Stored data —
◆ ◆ ◆ ◆
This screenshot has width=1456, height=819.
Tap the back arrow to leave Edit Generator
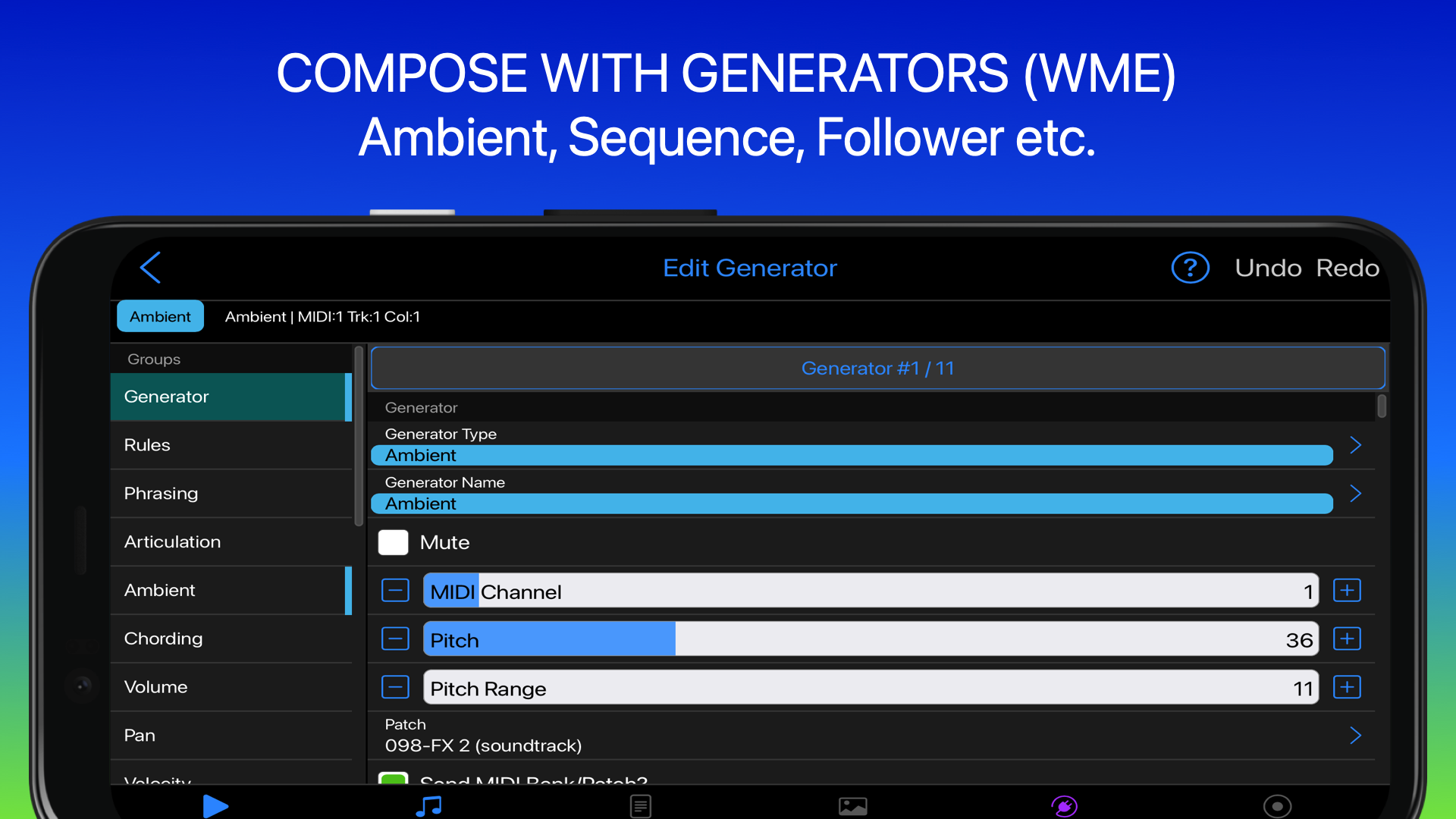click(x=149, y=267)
◆ ◆ ◆ ◆
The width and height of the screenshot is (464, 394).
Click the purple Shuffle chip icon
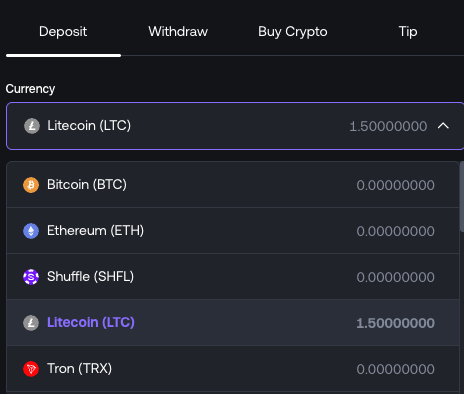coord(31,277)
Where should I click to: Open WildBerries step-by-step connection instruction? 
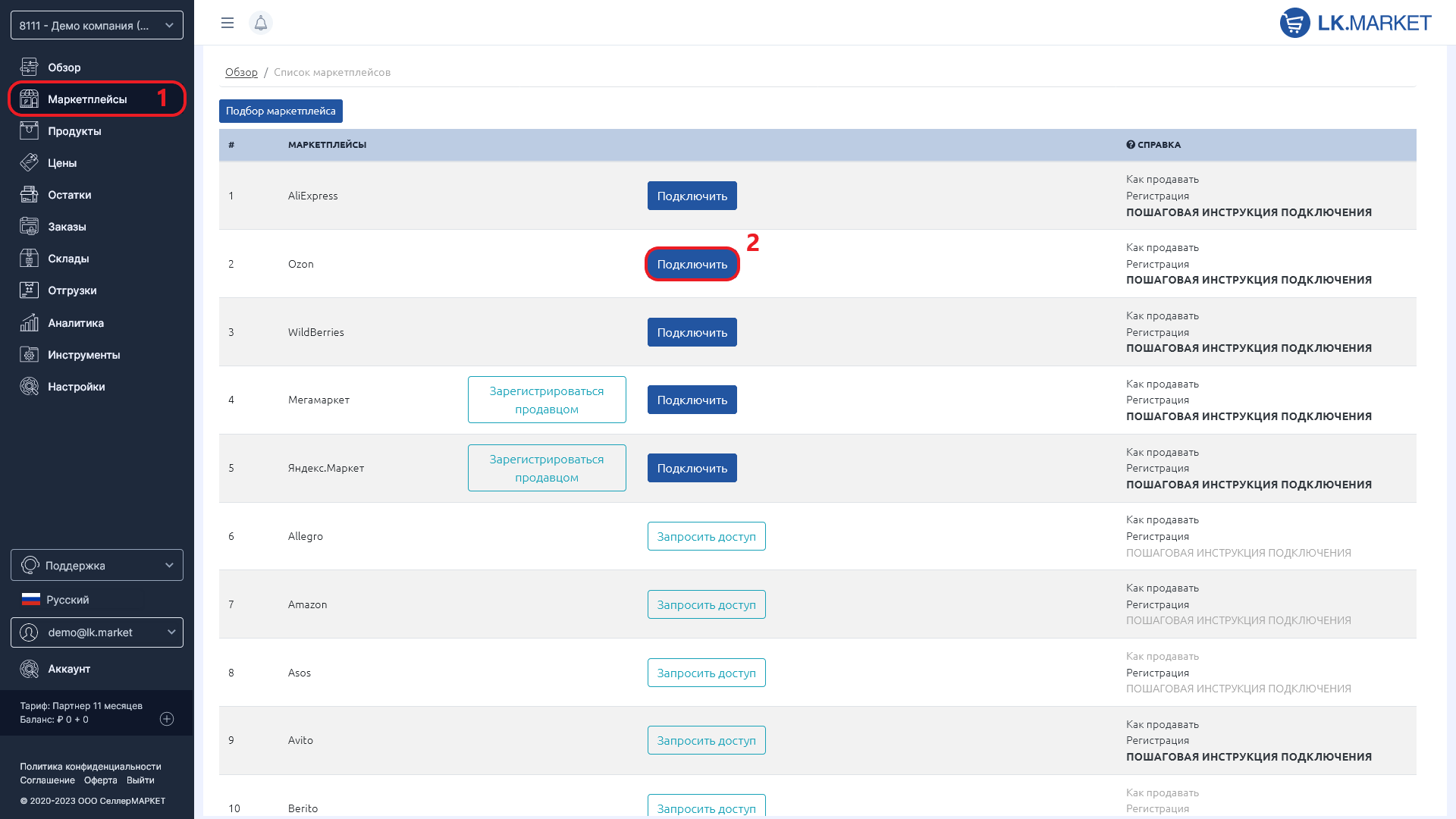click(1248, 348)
◆ ◆ ◆ ◆
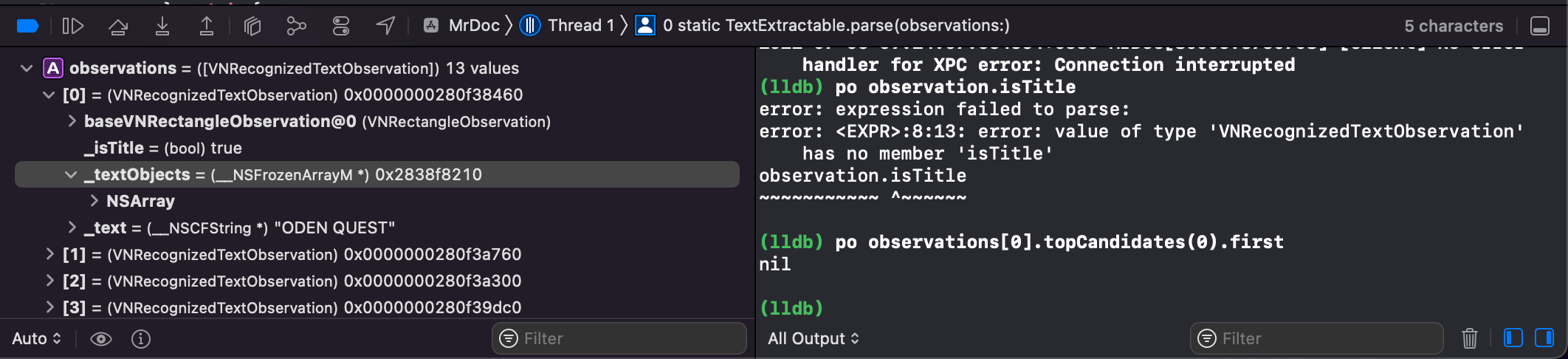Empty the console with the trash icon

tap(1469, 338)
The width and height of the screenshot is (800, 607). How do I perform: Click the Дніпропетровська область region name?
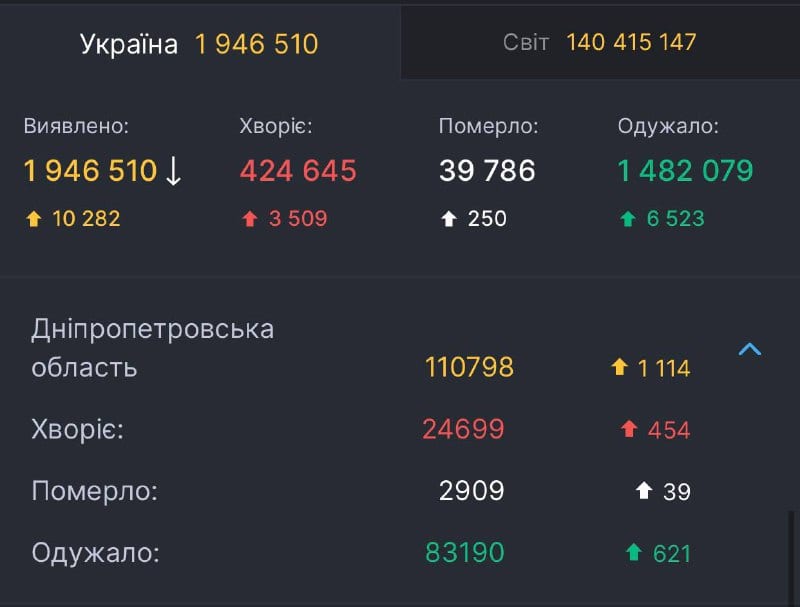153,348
◆ ◆ ◆ ◆
Exercise —
Extract the lines starting at the one containing "This screenshot has width=1456, height=819." and ending at the one containing "click(x=149, y=267)", both included, reproducing them word for word. Leave the pictures out.

Solution —
This screenshot has width=1456, height=819.
Tap the back arrow to leave Edit Generator
click(x=149, y=267)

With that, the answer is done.